After all is said and done, Mr. Hufbauer concluded, the policy cost the economy 2,531 jobs. And that doesn’t even count the effect of China’s retaliation: antidumping duties on chicken parts that led to $1 billion in lost sales and reduced employment further.
There are tools to deal with China without setting off a trade war and undermining the national interest. Many economists have suggested changing the rules of the World Trade Organization to allow retaliation against currency manipulators. The European Union would probably support such changes. Interested countries could start the process by forming a voluntary nonmanipulation club and use carrots and sticks — say, a tax on China’s Treasury Bond purchases — to get reluctant nations to join.
A multilateral approach, with tough talk in private, is also more likely to succeed against other egregious policies.
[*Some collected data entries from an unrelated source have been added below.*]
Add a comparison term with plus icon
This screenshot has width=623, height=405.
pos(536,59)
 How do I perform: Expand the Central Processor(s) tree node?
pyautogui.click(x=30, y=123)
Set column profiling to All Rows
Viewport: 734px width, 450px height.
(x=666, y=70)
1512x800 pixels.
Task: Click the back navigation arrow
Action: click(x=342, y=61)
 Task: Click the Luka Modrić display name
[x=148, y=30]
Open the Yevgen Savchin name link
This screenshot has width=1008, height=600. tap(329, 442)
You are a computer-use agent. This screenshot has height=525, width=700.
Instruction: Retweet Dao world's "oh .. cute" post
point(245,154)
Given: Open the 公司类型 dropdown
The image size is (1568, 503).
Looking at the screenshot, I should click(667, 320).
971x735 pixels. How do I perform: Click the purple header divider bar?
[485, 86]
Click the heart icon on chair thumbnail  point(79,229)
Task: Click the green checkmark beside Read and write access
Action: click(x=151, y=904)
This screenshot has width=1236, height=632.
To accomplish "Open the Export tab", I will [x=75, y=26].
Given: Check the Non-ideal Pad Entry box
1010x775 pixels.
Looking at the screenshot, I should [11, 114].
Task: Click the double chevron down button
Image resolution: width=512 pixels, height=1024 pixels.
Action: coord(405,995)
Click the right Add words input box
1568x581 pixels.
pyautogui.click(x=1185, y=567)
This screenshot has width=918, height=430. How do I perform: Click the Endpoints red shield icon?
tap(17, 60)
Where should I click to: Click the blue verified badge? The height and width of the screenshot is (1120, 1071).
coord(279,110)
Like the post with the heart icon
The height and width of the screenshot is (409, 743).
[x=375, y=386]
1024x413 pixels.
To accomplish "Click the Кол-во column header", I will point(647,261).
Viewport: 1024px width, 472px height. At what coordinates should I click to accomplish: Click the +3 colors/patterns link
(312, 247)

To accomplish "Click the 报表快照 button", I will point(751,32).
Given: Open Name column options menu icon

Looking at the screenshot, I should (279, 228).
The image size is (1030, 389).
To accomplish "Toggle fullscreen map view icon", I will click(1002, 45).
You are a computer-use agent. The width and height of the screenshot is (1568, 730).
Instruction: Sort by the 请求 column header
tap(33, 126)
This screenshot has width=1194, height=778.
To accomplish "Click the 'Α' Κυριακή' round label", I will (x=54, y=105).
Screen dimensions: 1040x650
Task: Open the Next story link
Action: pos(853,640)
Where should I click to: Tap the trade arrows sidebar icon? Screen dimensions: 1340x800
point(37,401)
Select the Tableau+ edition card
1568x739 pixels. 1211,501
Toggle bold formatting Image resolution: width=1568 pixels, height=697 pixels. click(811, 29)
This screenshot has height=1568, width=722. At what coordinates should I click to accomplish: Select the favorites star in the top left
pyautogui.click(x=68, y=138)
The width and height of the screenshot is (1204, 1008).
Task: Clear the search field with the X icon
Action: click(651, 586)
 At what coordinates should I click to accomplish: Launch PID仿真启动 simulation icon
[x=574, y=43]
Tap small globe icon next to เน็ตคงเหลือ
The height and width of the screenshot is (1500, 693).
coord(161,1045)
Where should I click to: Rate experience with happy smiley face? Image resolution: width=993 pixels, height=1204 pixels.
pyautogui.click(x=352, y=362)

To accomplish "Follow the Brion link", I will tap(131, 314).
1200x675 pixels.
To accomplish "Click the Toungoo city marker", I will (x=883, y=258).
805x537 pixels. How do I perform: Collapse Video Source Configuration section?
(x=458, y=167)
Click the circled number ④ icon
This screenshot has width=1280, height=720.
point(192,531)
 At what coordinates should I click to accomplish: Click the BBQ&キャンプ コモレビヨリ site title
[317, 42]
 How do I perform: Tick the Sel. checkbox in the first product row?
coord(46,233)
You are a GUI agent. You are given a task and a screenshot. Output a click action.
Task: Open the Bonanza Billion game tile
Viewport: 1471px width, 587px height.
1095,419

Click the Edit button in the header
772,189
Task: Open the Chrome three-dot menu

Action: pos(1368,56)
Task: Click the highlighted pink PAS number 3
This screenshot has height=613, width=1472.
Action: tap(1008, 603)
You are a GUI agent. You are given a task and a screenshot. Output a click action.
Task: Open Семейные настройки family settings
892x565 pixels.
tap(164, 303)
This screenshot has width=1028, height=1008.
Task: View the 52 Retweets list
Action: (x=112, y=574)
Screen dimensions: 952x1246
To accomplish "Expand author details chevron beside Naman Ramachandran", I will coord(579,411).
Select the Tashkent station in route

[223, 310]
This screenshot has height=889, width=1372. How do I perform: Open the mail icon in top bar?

President Obama may talk tough on China on the campaign trail. But his policy of engagement recognizes this. His administration’s strategy of taking China’s unfair practices to the World Trade Organization, where it has filed three cases since August, is likely to be more productive than unilateral action lacking the legitimacy of international law.
None of this has the gritty ring of a public proclamation to get tough on the cheaters across the Pacific. But all-American grit is unlikely to deliver the results that we need. After all, we still run an $80 billion deficit with Japan.